• Actions to take:
**1.** Extract the stretch of the post on transferring a house into an LLC from "1) Your LLC" through "it with cash.", copying it word for word.
**2.** Extend the post on transferring a house into an LLC by writing what comes after its last sentence.

@Josh Boyd LLC functions vary by state. I can answer your question according to Arizona procedures, which might be illustrative to you but are in no way exactly what you can or should do in Georgia.
1) Your LLC doesn't have to purchase your house. You can contribute it as a business asset by deeding it to the LLC. I know that in some states this triggers a stamp tax or some other transaction cost. In Arizona, the deed recording is $15 or so + the cost of someone writing up the deed if you choose to engage someone to do that. You've contributed the asset to the LLC no different than if you capitalized it with cash.
2) See above. Your LLC doesn't have to put anything down. BUT, there will likely be a discussion of the validity of your existing mortgage as it relates to the LLC. There are two considerations: 1) due on sale clause, and 2) piercing the corporate veil. #1 has been mitigated in many cases since Fannie Mae allows their the property securing their loans to be transferred into a Single-Member LLC. You may or may not have a Fannie Mae loan, and your original lender may or may not permit this to happen without triggering the due on sale clause. But Fannie Mae's decision makes it a more widely-accepted practice. Check your own situation to the extent that it gives you comfort. #2 generates a lot of discussion. I've yet to see someone cite a case in which the corporate veil of an LLC has been pierced solely because the mortgage was originally written to the person and not the LLC, but theoretically it's possible. Running your operation like a true arm's-length business with it's own accounts and accounting procedures, not co-mingling funds, taking proper draws when you need funds to pay personal expenses (as opposed to writing a check from the business account), all strengthen the separation between you and your LLC. As for the mortgage, I can't provide any cases where this has been argued, but I argue that many of my non-real estate business debts (credit cards, lines of credit with personal guarantees, etc) are as much based on my personal credit and are personal liabilities as the mortgage that was also secured personally...and is now deemed permissible by Fannie Mae. That's my view and the view of the counsel I've sought. You need to seek your own.

• Given records:

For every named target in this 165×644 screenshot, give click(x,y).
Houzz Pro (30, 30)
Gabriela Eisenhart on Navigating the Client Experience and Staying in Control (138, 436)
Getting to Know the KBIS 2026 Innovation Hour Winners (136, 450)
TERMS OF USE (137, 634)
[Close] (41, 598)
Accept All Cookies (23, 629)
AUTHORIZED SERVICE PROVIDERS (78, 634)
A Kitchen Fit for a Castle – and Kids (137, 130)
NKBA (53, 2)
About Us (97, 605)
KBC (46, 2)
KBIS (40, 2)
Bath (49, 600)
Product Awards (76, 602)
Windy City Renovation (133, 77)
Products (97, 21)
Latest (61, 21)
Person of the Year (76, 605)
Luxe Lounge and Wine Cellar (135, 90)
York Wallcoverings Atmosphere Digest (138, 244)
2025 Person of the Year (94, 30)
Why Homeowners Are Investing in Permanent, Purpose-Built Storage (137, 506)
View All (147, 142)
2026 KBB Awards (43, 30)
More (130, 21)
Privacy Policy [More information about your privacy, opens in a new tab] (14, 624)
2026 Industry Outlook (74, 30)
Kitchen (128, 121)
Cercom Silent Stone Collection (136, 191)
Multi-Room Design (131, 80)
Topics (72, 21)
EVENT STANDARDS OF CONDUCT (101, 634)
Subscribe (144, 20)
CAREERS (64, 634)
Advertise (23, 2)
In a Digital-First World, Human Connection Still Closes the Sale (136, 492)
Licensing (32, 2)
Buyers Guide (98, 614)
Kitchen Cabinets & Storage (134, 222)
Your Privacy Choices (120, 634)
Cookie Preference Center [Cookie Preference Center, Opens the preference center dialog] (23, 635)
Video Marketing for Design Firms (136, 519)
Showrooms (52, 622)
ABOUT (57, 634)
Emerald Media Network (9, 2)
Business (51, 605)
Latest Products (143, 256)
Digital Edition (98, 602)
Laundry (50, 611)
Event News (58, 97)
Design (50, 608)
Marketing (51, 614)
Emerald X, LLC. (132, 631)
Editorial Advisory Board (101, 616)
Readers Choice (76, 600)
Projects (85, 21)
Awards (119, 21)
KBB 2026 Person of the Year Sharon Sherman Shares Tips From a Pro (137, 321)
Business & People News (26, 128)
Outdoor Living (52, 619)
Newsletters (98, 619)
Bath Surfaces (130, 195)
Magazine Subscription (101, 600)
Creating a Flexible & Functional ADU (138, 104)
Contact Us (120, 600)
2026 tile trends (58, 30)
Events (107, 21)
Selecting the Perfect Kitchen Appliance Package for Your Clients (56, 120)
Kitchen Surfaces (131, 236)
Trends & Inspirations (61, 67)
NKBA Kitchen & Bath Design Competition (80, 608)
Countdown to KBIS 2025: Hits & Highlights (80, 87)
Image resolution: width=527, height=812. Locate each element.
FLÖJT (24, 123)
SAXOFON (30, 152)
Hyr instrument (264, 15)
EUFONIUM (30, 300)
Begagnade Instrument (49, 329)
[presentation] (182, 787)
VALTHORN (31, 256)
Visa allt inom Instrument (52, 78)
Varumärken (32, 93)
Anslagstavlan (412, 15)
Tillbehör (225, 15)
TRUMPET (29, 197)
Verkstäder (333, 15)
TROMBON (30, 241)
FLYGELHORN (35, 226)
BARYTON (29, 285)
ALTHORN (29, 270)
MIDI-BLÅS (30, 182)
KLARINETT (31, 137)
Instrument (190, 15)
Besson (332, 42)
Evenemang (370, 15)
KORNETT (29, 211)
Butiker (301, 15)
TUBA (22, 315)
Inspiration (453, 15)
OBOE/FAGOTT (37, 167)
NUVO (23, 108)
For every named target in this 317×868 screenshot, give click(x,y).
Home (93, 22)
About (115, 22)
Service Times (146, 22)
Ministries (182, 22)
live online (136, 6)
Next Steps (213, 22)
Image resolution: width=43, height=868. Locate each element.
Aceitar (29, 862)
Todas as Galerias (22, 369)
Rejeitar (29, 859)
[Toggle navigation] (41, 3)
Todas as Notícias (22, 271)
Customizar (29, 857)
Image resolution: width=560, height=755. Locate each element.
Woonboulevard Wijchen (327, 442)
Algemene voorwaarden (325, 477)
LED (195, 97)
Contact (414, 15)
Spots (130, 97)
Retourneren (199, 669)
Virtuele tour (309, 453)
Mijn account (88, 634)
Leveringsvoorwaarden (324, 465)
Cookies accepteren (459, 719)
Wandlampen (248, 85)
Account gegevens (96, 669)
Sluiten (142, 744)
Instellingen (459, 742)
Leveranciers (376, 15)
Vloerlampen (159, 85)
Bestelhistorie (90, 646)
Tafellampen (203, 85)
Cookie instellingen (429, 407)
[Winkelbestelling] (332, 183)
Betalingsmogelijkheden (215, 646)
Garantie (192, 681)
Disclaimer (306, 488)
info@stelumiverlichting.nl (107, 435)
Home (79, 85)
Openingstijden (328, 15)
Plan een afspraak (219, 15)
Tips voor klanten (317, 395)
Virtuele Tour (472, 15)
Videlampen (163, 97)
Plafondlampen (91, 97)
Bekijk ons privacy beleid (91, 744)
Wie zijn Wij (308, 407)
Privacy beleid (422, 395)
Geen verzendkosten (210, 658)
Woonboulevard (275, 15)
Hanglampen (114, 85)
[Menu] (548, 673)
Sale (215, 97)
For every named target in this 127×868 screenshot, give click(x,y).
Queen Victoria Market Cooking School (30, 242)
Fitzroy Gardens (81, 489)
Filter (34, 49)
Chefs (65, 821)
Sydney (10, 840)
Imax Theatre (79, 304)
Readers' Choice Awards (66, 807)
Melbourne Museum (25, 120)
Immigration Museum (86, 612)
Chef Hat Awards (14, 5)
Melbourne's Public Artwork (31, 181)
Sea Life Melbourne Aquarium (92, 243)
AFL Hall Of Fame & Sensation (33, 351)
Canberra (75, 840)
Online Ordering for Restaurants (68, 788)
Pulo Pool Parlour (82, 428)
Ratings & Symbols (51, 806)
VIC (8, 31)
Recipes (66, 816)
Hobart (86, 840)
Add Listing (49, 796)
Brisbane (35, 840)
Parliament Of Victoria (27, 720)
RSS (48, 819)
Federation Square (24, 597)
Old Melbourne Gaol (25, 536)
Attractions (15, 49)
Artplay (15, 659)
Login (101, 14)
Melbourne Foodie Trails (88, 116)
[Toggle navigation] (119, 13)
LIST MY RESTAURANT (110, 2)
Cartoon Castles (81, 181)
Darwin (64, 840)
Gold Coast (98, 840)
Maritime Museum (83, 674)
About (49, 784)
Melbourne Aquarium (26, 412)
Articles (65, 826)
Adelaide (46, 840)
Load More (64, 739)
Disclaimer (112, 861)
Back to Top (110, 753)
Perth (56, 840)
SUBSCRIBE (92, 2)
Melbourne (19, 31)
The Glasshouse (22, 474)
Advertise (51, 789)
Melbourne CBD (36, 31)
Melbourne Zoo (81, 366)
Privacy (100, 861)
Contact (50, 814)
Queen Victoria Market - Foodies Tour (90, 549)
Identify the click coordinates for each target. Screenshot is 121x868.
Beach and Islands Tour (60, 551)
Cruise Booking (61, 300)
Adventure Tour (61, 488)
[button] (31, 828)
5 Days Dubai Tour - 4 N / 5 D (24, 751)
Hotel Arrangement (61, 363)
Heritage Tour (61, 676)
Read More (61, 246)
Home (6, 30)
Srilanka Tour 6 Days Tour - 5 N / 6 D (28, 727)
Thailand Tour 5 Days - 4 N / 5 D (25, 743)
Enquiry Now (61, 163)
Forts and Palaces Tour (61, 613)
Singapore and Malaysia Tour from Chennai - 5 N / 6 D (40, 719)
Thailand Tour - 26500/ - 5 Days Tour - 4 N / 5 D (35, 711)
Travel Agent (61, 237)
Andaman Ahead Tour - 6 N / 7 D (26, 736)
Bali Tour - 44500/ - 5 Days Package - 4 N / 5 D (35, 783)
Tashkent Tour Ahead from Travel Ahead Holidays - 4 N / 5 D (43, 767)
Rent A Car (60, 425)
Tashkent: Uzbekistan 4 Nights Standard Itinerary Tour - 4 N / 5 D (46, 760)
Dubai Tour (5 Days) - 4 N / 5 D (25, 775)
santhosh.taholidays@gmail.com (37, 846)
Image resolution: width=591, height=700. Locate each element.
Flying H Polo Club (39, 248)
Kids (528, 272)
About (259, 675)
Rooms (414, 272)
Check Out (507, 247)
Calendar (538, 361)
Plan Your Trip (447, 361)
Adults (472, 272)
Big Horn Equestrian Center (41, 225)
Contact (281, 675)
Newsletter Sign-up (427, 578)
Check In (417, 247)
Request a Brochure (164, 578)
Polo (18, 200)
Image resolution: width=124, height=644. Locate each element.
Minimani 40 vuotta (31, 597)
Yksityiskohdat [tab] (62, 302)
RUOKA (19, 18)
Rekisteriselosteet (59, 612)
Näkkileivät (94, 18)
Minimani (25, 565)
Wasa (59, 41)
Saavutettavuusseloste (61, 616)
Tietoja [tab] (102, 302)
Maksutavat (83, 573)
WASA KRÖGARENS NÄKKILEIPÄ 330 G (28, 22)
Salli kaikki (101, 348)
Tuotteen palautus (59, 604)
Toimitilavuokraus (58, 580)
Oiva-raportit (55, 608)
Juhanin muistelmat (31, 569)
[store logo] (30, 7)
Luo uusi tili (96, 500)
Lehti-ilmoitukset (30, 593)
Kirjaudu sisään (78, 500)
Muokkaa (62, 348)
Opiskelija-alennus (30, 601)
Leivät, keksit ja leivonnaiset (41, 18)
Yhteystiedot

• Responses to the tasks:
**1.**
1) Your LLC doesn't have to purchase your house. You can contribute it as a business asset by deeding it to the LLC. I know that in some states this triggers a stamp tax or some other transaction cost. In Arizona, the deed recording is $15 or so + the cost of someone writing up the deed if you choose to engage someone to do that. You've contributed the asset to the LLC no different than if you capitalized it with cash.

**2.**
3) Not sure exactly what you are trying to do (pull the 229?), but if you need cash, you might consider securing a line of credit on the house while it's still your primary residence. That will be a LOT easier than after it's become non-owner occupied, and especially if it's non-owner occupied in an LLC. It seems to me that the lender's recourse if they don't like your having converted it to a rental after closing the LOC, is to pull the line. Oh well. You might be charged an early-closure fee, but that's all. My feeling is that they'll do nothing and not care so long as the line is being paid. But you have to decide what you want to do.
4) The answer to #2 was no, so this is moot.
Again, that's all perspective from my experiences in Arizona. LLCs are are state law entities, and courts in each state may handle them differently. As always, check with local counsel for important questions.
Good luck!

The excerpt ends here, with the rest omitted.